Records:
•••
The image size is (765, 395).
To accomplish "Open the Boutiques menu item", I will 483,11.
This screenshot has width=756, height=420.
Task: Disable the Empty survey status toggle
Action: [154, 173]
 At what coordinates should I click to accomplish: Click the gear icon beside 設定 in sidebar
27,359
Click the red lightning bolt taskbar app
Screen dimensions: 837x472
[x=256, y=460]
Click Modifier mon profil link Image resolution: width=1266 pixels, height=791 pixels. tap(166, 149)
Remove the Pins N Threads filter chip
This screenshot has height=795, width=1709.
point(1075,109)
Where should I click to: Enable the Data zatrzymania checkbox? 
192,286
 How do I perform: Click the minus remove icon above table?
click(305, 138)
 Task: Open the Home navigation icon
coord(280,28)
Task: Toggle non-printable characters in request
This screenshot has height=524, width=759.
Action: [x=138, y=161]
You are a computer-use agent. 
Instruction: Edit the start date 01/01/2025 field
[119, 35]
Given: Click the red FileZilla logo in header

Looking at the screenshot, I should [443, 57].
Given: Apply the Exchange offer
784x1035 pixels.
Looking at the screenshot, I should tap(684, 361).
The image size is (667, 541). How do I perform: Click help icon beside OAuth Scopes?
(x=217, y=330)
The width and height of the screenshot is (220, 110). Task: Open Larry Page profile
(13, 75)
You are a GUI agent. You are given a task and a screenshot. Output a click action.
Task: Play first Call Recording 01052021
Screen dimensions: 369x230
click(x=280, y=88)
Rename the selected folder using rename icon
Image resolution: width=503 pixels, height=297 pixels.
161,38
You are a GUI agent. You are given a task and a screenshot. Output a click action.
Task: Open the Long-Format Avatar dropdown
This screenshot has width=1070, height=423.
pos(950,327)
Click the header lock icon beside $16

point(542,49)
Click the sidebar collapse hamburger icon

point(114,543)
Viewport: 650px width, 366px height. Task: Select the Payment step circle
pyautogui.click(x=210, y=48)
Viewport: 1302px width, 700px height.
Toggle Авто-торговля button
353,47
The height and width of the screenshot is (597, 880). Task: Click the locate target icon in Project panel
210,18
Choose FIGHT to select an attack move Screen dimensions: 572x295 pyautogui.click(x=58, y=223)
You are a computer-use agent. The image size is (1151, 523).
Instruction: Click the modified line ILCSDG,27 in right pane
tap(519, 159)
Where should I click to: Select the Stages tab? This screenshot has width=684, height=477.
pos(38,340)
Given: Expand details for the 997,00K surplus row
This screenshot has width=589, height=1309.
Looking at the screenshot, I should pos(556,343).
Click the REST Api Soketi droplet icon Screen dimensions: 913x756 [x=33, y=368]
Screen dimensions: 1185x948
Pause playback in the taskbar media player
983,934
•••
Copy the listing above line for line, leaving every character unchanged.

The image size is (765, 395).
To accomplish "Open the Boutiques menu item", I will 483,11.
This screenshot has width=756, height=420.
Task: Disable the Empty survey status toggle
Action: [154, 173]
 At what coordinates should I click to accomplish: Click the gear icon beside 設定 in sidebar
27,359
Click the red lightning bolt taskbar app
Screen dimensions: 837x472
[x=256, y=460]
Click Modifier mon profil link Image resolution: width=1266 pixels, height=791 pixels. tap(166, 149)
Remove the Pins N Threads filter chip
This screenshot has height=795, width=1709.
point(1075,109)
Where should I click to: Enable the Data zatrzymania checkbox? 
192,286
 How do I perform: Click the minus remove icon above table?
click(305, 138)
 Task: Open the Home navigation icon
coord(280,28)
Task: Toggle non-printable characters in request
This screenshot has height=524, width=759.
Action: [x=138, y=161]
You are a computer-use agent. 
Instruction: Edit the start date 01/01/2025 field
[119, 35]
Given: Click the red FileZilla logo in header

Looking at the screenshot, I should [443, 57].
Given: Apply the Exchange offer
784x1035 pixels.
Looking at the screenshot, I should tap(684, 361).
The image size is (667, 541). How do I perform: Click help icon beside OAuth Scopes?
(x=217, y=330)
The width and height of the screenshot is (220, 110). Task: Open Larry Page profile
(13, 75)
You are a GUI agent. You are given a task and a screenshot. Output a click action.
Task: Play first Call Recording 01052021
Screen dimensions: 369x230
click(x=280, y=88)
Rename the selected folder using rename icon
Image resolution: width=503 pixels, height=297 pixels.
161,38
You are a GUI agent. You are given a task and a screenshot. Output a click action.
Task: Open the Long-Format Avatar dropdown
This screenshot has width=1070, height=423.
pos(950,327)
Click the header lock icon beside $16

point(542,49)
Click the sidebar collapse hamburger icon

point(114,543)
Viewport: 650px width, 366px height. Task: Select the Payment step circle
pyautogui.click(x=210, y=48)
Viewport: 1302px width, 700px height.
Toggle Авто-торговля button
353,47
The height and width of the screenshot is (597, 880). Task: Click the locate target icon in Project panel
210,18
Choose FIGHT to select an attack move Screen dimensions: 572x295 pyautogui.click(x=58, y=223)
You are a computer-use agent. The image size is (1151, 523).
Instruction: Click the modified line ILCSDG,27 in right pane
tap(519, 159)
Where should I click to: Select the Stages tab? This screenshot has width=684, height=477.
pos(38,340)
Given: Expand details for the 997,00K surplus row
This screenshot has width=589, height=1309.
Looking at the screenshot, I should pos(556,343).
Click the REST Api Soketi droplet icon Screen dimensions: 913x756 [x=33, y=368]
Screen dimensions: 1185x948
Pause playback in the taskbar media player
983,934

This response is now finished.